— BEGIN Page —
= John Brason =

British script writer and script editor

John Brason (29 June 1924 - 2003) was a British scriptwriter and script editor, best known for the series made in collaboration with television producer Gerard Glaister, Colditz and Secret Army both set during World War II.

Brason was known for his anti-communism, among the reasons he believed for the non-broadcast of his final scripted episode of Secret Army, "What Did You Do During the War, Daddy?"

==Credits==

===As writer===
- Colditz (1972)
- Moonbase 3 (1973)
- Special Branch (1974)
- Boy Dominic (1974)
- Blood Relations (originally Bloedverwanten, 1977)
- Secret Army (1977–79)
- The Fourth Arm (1979)
- Buccaneer (1980)
- Enemy at the Door (1980)
- Diamonds (1981)
— END Page —
[Given instruction 1] Reproduce the part of the Brason article starting with "- Special Branch" and going on through "the Door (1980)".
— BEGIN Given data —
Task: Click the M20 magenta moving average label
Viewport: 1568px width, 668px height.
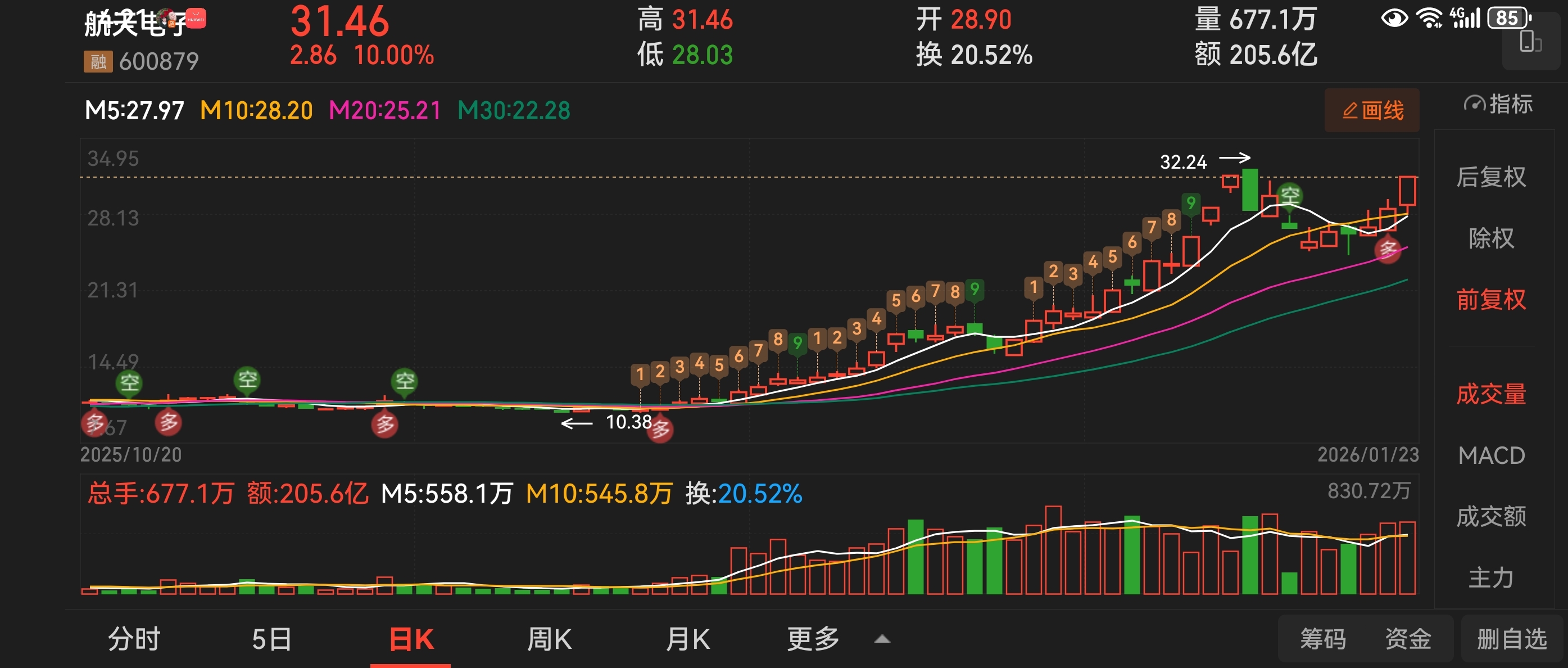Action: click(x=385, y=111)
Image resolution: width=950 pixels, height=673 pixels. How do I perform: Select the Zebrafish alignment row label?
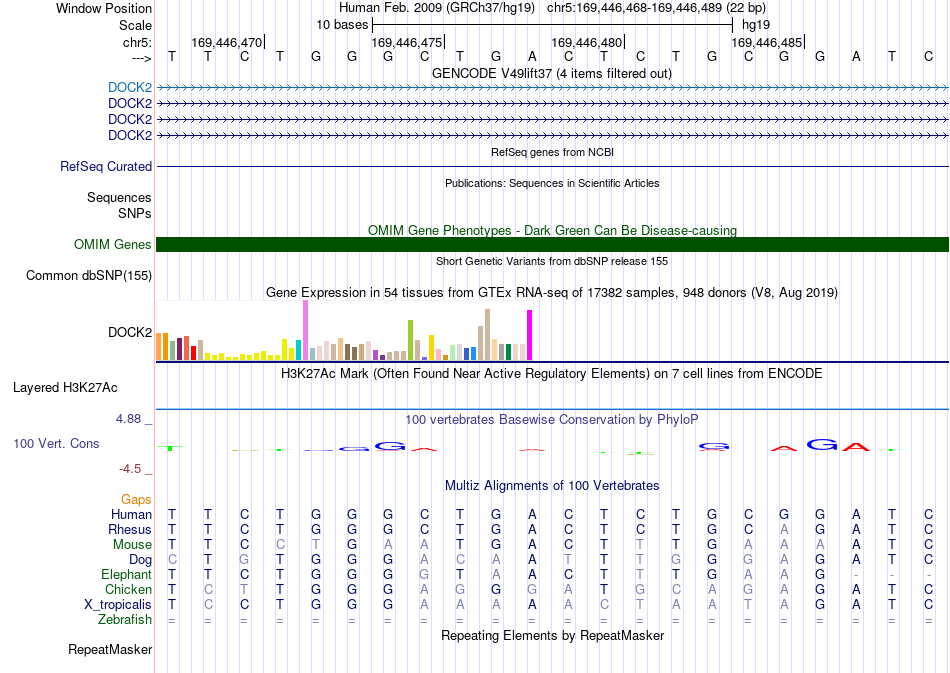point(125,619)
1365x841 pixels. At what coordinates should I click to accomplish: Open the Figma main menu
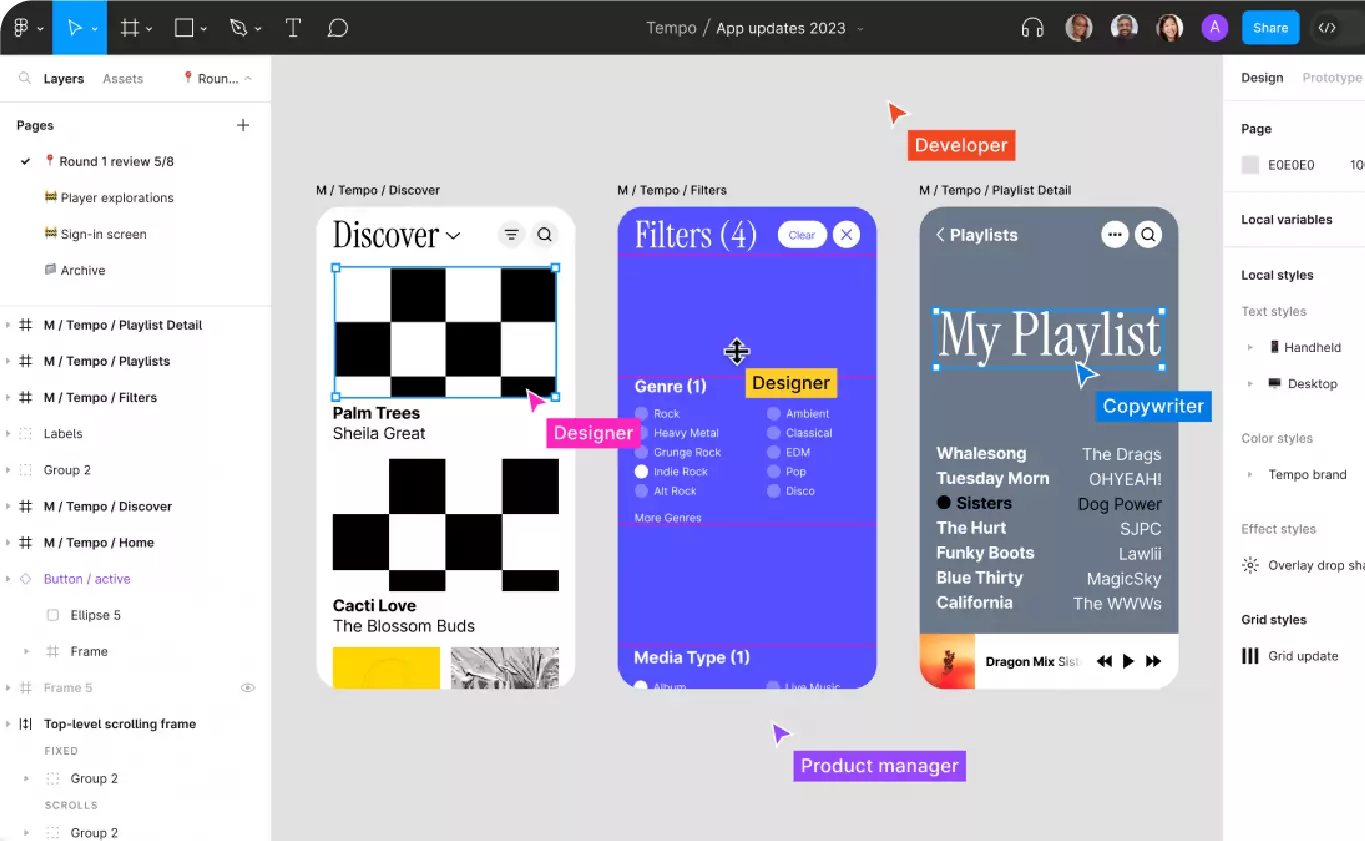point(21,28)
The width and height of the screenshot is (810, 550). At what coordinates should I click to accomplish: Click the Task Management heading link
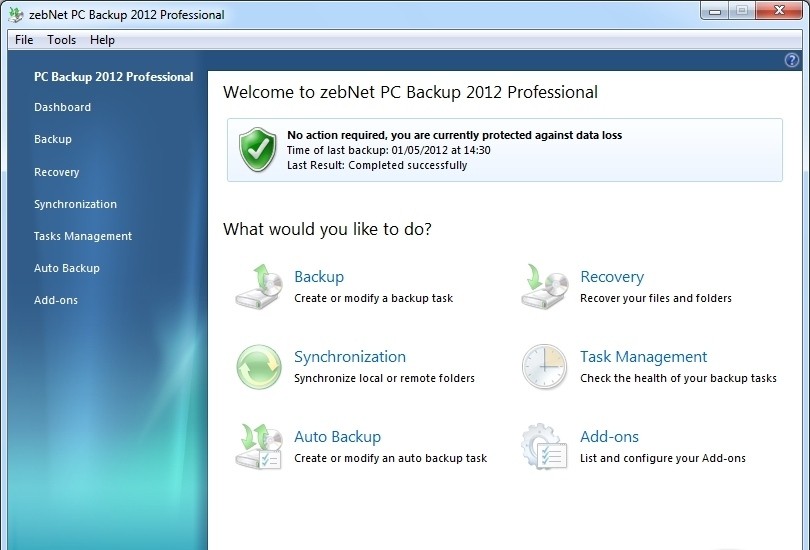point(643,357)
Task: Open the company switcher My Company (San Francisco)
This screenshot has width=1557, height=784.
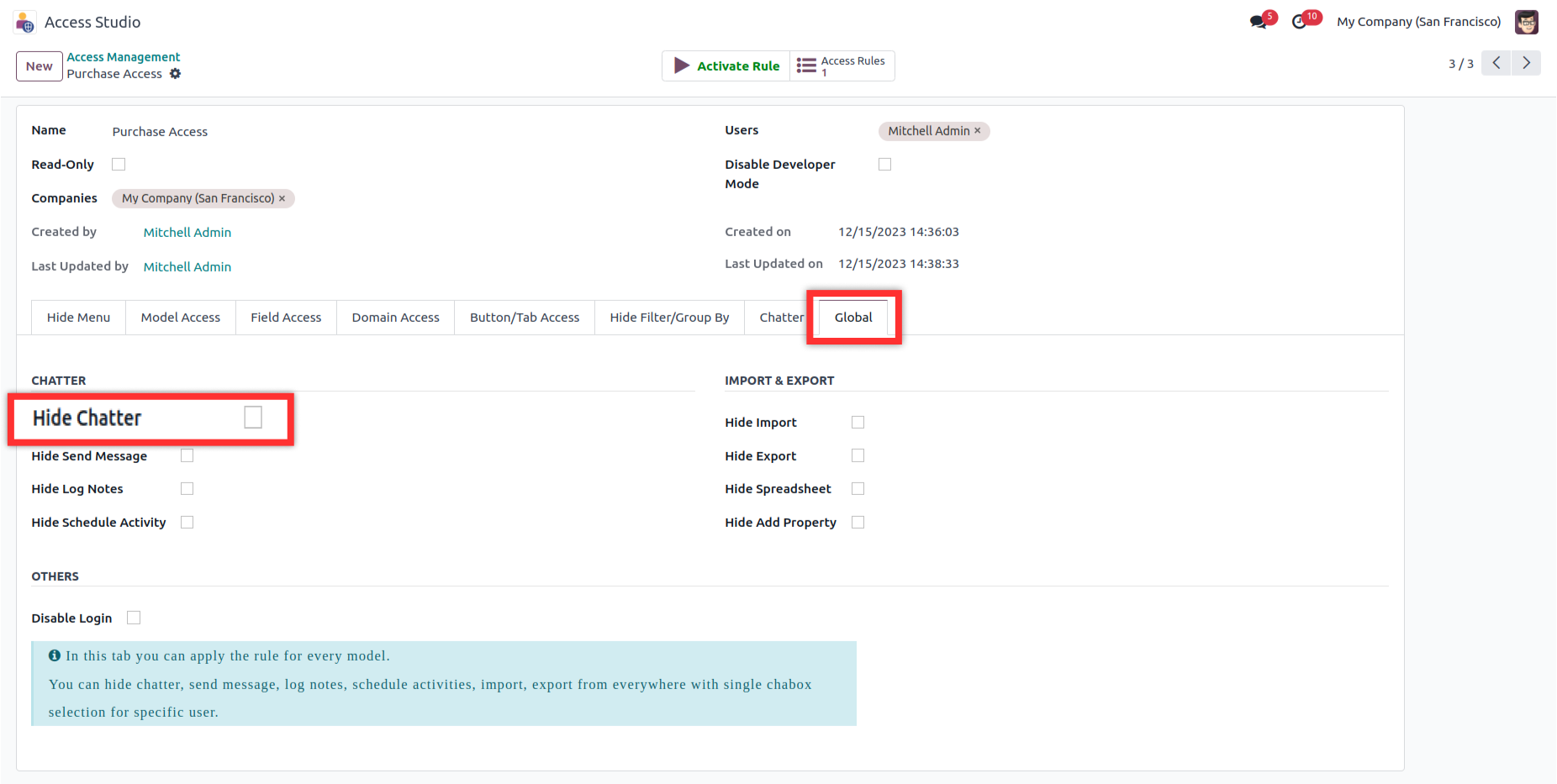Action: [x=1418, y=22]
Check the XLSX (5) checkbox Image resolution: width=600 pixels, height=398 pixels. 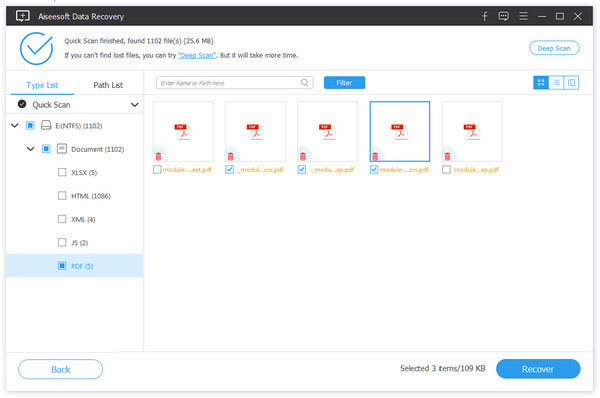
— END Given data —
[Given instruction 2] Arrange every line of the listing as a Markdown table with the columns Row and Line. Put the row number under Row and the line under Line, skip blank lines, and leave the pictures out.

[Output 1]
- Special Branch (1974)
- Boy Dominic (1974)
- Blood Relations (originally Bloedverwanten, 1977)
- Secret Army (1977–79)
- The Fourth Arm (1979)
- Buccaneer (1980)
- Enemy at the Door (1980)

[Output 2]
| Row | Line |
|---|---|
| 1 | Task: Click the M20 magenta moving average label |
| 2 | Viewport: 1568px width, 668px height. |
| 3 | Action: click(x=385, y=111) |
| 4 | Image resolution: width=950 pixels, height=673 pixels. How do I perform: Select the Zebrafish alignment row label? |
| 5 | point(125,619) |
| 6 | 1365x841 pixels. At what coordinates should I click to accomplish: Open the Figma main menu |
| 7 | point(21,28) |
| 8 | The width and height of the screenshot is (810, 550). At what coordinates should I click to accomplish: Click the Task Management heading link |
| 9 | point(643,357) |
| 10 | Task: Open the company switcher My Company (San Francisco) |
| 11 | This screenshot has width=1557, height=784. |
| 12 | Action: [x=1418, y=22] |
| 13 | Check the XLSX (5) checkbox Image resolution: width=600 pixels, height=398 pixels.  |